4. M&A has replaced R&D.

A person who wants the autonomy, risk-tolerance, and upside potential (in terms of contribution, if not remuneration) of an R&D job is unlikely to find it in the 21st-century, with the practical death of blue-sky research. Few of those jobs exist, many who have them stay “emeritus” forever instead of having the decency to retire and free up positions, and getting one without a PhD from a top-5 university (if not a post-doc) is virtually unheard-of today. Gordon Gekko and the next-quarter mentality have won. These high-autonomy R&D jobs only exist in the context of a marketing expense– a company hiring for a famous researcher for the benefit of saying that he or she works there. Where has the rest of R&D gone? Startups. Instead of funding R&D, large companies are now buying startups, letting the innovation occur on someone else’s risk.

There is some good in this. A great idea can turn into a full-fledged company instead of being mothballed because it cannibalizes something else in the client company’s product portfolio. There is also, especially from the perspective of compensation, a lot more upside in being an entrepreneur than a salaried employee at an R&D lab. All of this said, there are some considerable flaws in this arrangement. First is that a lot of research– projects that might take 5 to 10 years to produce a profitable result– will never be done under this model. Second is that getting funding, for a startup, generally has more to do with inherited social connections, charisma, and a perception of safety in investment, than with the quality of the idea. This is an intractable trait of the startup game because “the idea” is likely to be reinvented between first funding and becoming a full-fledged business. The result of this is that far too many “Me, too” startups and gimmicks get funded and too little innovation exists. Third and most severe is what happens upon failure. When an initiative in an R&D lab fails, the knowledge acquired from this remains within the company. The parts that worked can be salvaged, and what didn’t work is remembered and mistakes are less likely to be repeated. With startups, the business ceases to exist outright and its people dissipate. The individual knowledge merely scatters, but the institutional knowledge effectively ceases to exist.
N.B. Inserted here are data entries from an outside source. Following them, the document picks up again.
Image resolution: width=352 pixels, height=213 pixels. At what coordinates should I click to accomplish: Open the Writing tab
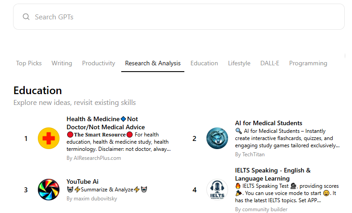click(62, 63)
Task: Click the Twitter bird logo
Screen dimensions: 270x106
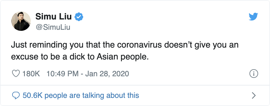Action: tap(253, 16)
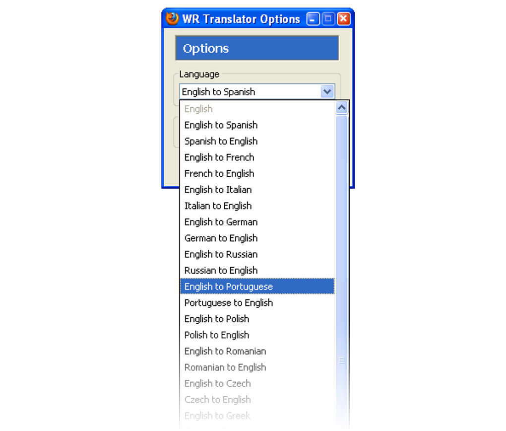Maximize the WR Translator Options window
Image resolution: width=506 pixels, height=431 pixels.
point(328,19)
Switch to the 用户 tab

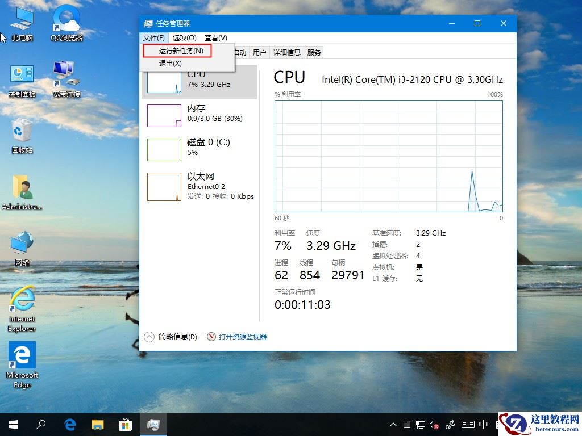coord(259,52)
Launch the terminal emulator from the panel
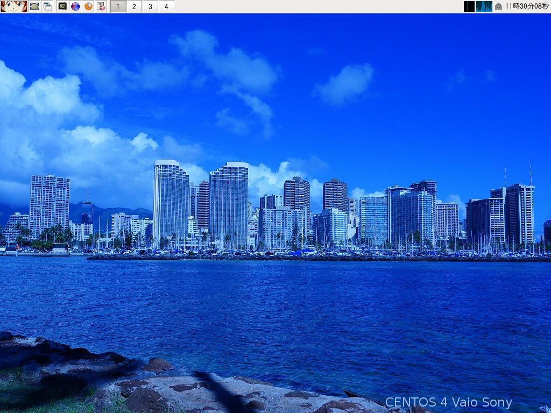The height and width of the screenshot is (413, 551). [x=61, y=7]
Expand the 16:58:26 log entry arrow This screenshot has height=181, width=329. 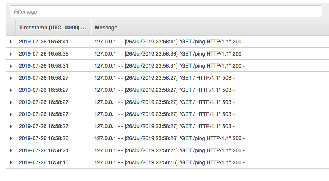[x=11, y=139]
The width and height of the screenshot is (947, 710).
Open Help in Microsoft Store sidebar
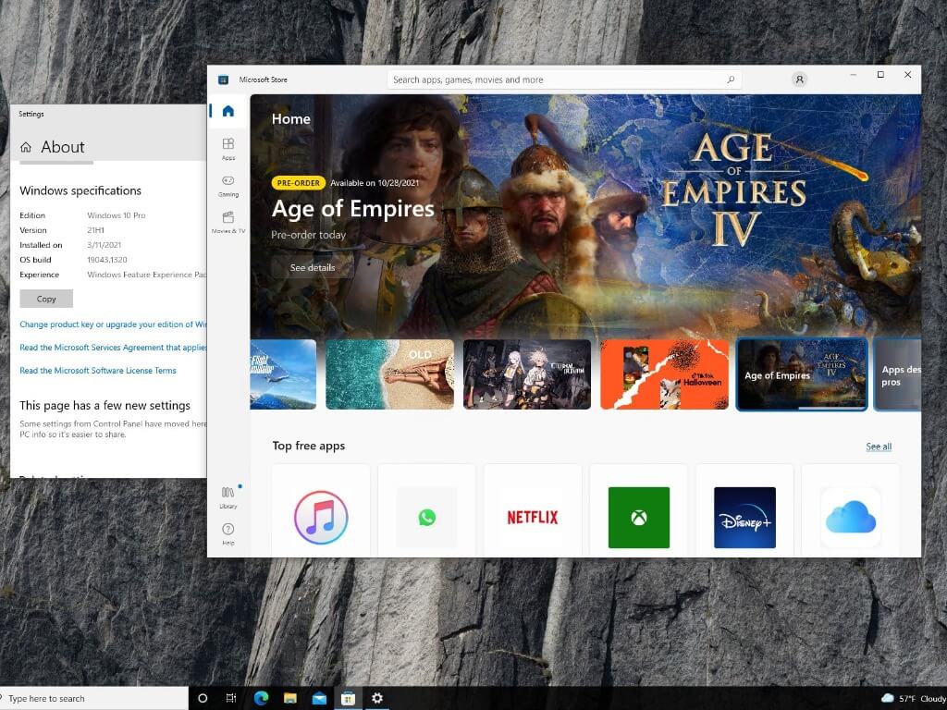228,533
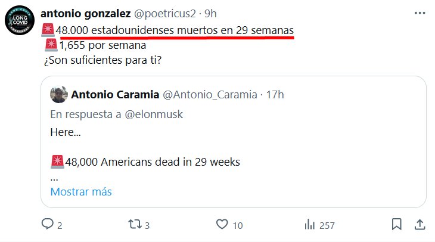The image size is (435, 242).
Task: Repost this tweet using retweet icon
Action: 135,225
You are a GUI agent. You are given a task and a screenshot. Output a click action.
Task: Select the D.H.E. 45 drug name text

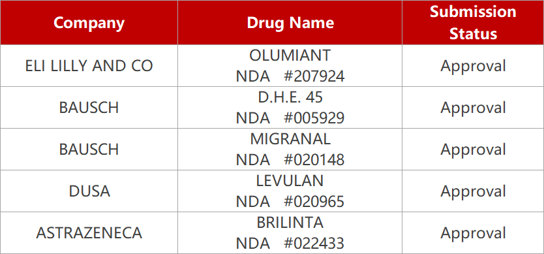290,98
For the record, I think startups are great and that anything that makes it easier to start a new company should be encouraged. I even find it hard to hate “acqu-hiring” if only because, for the practice’s well-studied flaws, it creates a decent market for late-stage startup companies. All that said, startups are generally a replacement for most R&D. They were never meant to replace in-house innovation.

5. Solutions?

The problems the U.S. faces are well-known, but can this be fixed? Can the U.S. become an innovative powerhouse again? It’s certainly possible, but in the current economic and political environment, the outlook is very poor. Over the past 40 years, we’ve been gently declining rather than crashing and, to the good, I believe we’ll continue doing so, rather than collapsing. Given the dead weight of political conservatism, an entrenched and useless upper class, and a variety of problems with attitudes and the culture, our best realistic hope is slow, relative decline and absolute improvement– that as the world becomes more innovative, so will the U.S. The reason I consider this “improvement-but-relative-decline” both realistic and the best possibility is that a force (such as a world-changing technological innovation) that heals the world can also reverse American decline, but one less powerful than a world-healing force cannot save the U.S. from calamity. It would not be such a terrible outcome. American “decline” is a foregone conclusion– and it’s neither right nor sustainable for so few people to have so much control– but just as the average Briton is better off now than in 1900, and arguably better off than the average American now, this need not be a bad thing.

Clearing out the garbage that retards American innovation is probably not politically or economically feasible. I don’t see it being done in a proactive way; I see the garbage disappearing, if it does, through rot and disintegration rather than aggressive cleanup. But I think it’s valuable, for the future, to understand what went wrong in order to give the next center of innovation a bit more longevity. I hope I’ve done my part in that.